Takeover at University of Texas; Vow More Protests at Cornell With AM-South Africa-GM Bjt
Oct. 20, 1986
AUSTIN, Texas (AP) _ Sixteen people were arrested Monday after they took over the president's office at the University of Texas and demanded that the university get rid of any investments in South Africa.
UT President William Cunningham was not in the office at the time of the non-violent demonstration, which occurred shortly before 8 a.m.
Joyce Pole, spokeswoman for the university, said the 12 students, two former students and two non-students will be charged with misdemeanor counts of disruptive activity.
The protesters barricaded the entrance to Cunningham's office with furniture before their arrest by university police. One police officer suffered a minor injury when he kicked in a glass door and cut his leg.

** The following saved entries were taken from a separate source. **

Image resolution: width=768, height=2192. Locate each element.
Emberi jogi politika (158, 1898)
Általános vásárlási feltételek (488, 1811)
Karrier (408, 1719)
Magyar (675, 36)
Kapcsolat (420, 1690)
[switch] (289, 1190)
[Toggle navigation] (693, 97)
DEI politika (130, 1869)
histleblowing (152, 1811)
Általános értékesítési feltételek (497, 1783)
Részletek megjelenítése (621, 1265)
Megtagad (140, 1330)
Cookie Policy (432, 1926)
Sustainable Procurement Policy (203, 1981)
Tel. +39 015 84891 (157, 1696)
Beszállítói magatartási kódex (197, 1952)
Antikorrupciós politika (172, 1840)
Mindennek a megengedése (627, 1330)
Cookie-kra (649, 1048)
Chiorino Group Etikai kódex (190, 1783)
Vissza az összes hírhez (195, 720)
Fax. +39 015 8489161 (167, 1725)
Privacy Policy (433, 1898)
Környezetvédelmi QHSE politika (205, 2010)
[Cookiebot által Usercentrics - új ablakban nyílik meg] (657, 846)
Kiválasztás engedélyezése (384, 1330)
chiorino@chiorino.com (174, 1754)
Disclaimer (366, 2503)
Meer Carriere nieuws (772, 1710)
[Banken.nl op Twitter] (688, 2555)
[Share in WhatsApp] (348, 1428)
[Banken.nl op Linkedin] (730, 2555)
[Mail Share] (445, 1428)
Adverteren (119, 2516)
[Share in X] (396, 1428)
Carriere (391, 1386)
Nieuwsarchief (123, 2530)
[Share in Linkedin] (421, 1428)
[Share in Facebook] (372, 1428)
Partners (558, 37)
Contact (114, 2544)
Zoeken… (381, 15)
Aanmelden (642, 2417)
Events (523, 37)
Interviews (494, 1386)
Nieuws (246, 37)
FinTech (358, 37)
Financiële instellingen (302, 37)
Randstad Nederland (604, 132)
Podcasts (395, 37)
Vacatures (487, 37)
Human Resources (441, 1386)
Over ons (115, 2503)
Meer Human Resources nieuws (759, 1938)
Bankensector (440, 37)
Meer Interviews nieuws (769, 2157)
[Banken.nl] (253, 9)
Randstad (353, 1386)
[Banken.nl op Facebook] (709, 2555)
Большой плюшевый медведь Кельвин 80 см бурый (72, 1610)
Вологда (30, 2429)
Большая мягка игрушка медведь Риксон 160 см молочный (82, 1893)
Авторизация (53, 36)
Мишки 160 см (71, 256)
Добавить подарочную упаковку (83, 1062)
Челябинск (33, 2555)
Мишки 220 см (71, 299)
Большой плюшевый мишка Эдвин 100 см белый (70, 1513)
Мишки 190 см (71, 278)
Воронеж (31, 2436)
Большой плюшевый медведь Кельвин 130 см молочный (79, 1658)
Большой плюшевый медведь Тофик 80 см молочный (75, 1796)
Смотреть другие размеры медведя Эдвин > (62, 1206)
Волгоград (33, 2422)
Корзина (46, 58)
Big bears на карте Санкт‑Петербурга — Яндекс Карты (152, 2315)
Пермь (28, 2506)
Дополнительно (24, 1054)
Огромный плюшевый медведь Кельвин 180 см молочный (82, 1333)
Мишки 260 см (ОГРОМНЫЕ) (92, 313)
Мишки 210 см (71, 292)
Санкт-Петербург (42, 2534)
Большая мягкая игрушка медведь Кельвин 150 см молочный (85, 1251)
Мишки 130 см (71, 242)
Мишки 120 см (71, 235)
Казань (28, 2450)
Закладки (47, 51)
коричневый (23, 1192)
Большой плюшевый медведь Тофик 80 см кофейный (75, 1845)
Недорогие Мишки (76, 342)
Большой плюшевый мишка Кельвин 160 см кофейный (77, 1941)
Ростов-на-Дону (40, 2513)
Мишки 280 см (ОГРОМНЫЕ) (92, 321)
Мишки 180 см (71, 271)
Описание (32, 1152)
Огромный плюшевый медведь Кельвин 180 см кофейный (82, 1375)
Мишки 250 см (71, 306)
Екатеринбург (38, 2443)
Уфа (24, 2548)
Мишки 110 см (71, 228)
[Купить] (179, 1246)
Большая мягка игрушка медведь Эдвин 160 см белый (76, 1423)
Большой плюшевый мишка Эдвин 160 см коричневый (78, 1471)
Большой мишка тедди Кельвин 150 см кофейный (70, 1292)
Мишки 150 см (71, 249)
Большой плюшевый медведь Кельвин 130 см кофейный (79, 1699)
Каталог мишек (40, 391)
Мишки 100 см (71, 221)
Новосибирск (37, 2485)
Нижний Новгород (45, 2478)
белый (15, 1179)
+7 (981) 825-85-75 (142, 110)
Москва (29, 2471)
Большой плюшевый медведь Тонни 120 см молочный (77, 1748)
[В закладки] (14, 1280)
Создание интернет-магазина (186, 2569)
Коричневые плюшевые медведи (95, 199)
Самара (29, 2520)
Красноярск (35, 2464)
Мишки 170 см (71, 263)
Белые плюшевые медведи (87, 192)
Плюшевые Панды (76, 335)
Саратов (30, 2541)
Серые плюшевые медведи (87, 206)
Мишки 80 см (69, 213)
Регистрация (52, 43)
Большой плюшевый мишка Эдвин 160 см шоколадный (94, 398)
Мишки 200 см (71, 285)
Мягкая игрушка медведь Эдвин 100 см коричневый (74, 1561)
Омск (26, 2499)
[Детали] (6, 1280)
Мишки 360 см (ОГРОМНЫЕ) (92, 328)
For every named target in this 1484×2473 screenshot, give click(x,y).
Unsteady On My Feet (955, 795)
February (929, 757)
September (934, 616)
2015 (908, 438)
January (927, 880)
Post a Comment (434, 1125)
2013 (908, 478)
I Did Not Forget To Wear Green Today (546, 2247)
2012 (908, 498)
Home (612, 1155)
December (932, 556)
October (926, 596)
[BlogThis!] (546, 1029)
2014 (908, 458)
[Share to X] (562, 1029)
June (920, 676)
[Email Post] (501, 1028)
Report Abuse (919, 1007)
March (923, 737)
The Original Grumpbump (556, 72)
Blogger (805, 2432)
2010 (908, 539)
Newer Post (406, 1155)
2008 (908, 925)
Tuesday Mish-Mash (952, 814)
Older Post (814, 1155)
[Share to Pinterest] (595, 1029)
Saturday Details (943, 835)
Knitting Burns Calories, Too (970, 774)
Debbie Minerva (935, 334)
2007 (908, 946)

More than 180 students and non-students were arrested by UT police last spring during demonstrations on the campus over South African racial policies and free speech regulations.
Joe Roddy, spokesman for the University of Texas System, said the market value of the stock invested in companies doing business in South Africa totals $871 million.
In Ithaca, N.Y., a leader of the student-led divistment movement said more shanties will be built on the Cornell University campus in the coming weeks unless the university agrees to change its policy on investing in South African companies.
Authorities tore down five of the makeshift structures Saturday. Two weeks ago, 23 people were arrested and charged with disorderly conduct after they prevented campus security police from demolishing several shanties they had built.
Graduate student Phil Gasper said Monday the demonstrations showed trustees and alumni the ''strong feelings'' that students hold about Cornell's South African investment policy and about free speech on campus. The trustees and alumni were on campus for a series of meetings and a Saturday football game.
Several hundred students gathered on the arts quad Friday to sing, chant and erect five shanties, designed to represent the living conditions of blacks in South Africa. University officials say the shanties violate campus regulations and a federal court injunction.